Zur Zukunft der Stiftung zur Förderung des sozialen Wohnungsbaus im ehemaligen Amt Hüsten empfahl der Bezirksausschuss Müschede dem Rat einstimmig den vorliegenden Beschlussvorschlag unter der Voraussetzung anzunehmen, dass vor Beschlussfassung im Rat keine Mittel aus dem Stiftungsvermögen gezogen werden. Nachdem der Stiftungszweck nunmehr sinnvollerweise erweitert und eine Geschäftsordnung des Stiftungsrates im Entwurf erarbeitet wurde, könnte das Thema dann in Kürze zu einem positiven Abschluss gebracht werden. Dann könnten auch Müscheder Bürgerinnen und Bürger wieder Mittel, bspw. für den behindertengerechten Umbau von Wohnungen, als zinslose Kredite erhalten.
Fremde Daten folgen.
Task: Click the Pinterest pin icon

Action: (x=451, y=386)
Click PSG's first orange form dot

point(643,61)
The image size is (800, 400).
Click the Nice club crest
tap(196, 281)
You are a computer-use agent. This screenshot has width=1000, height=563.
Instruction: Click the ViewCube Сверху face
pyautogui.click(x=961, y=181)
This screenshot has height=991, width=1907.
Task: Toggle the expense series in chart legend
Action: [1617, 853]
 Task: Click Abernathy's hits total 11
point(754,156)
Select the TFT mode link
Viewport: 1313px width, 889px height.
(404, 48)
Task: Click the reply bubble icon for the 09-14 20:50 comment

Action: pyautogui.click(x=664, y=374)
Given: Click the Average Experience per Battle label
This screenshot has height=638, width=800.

Der Bezirksausschuss Müschede vereinbarte, 2014 nicht am Stadtwettbewerb „Unser Dorf hat Zukunft“ teilzunehmen, nachdem sich auch die Vereine bereits gegen eine Teilnahme am Wettbewerb ausgesprochen haben.

Zum TOP Geänderte Planung eines Radweges zwischen dem südlichen Ortsausgang Müschede und dem Ortseingang Hachen (Antrag der CDU), teilte die Verwaltung schriftlich mit, dass sie weiterhin an einem Radweg parallel zur Schienenstrecke der Röhrtalbahn festhält und hier weitere Gespräche führen will. Unter dem TOP Verschiedenes wurde die Verwaltung bzgl. des Vandalismus auf dem Dorfplatz um Bericht in der nächsten Sitzung gebeten.

Mit Verwunderung nahm der Bezirksausschuss zur Kenntnis, dass bei Sanierung des Platzes vor der Schule aus Gründen der Ersparnis auf eine Teerung der gesamten Fläche verzichtet wurde. Der Ausschuss beantragte, auch die restliche Fläche zu teeren. Im ersten Sitzungslauf 2014 soll die Fa. Ebel die Pläne für die Abbauphase IV nunmehr im Bezirksausschuss vorstellen. Das wird voraussichtlich im Februar 2014 der Fall sein. Rechtzeitige Infos folgen dann zu gegebener Zeit. Der Bezirksausschuss sieht die Maßnahme Kanalsanierung Hubertusstraße kritisch und lehnt Arbeiten, die die Anlieger unnötig belasten, ab. Sobald die Pläne vorliegen, soll die Verwaltung diese dem Bezirksausschuss vorstellen. Zum Straßenbaubeitrag für die Erschließungsanlagen „In der Heimke“ und „Kronenstraße“ bat der Bezirksausschuss Müschede die Verwaltung, die genannten Zahlen bis zur nächsten Sitzung zu konkretisieren und genaue Kosten, die auf jeden Anlieger zukommen, zu benennen.

Die Niederschrift über die Ausschusssitzung vom 13.11.13 kann in den nächsten Tagen unter www.ratsinfo.arnsberg.de/gremien/bezirksausschuss/mueschede abgerufen werden.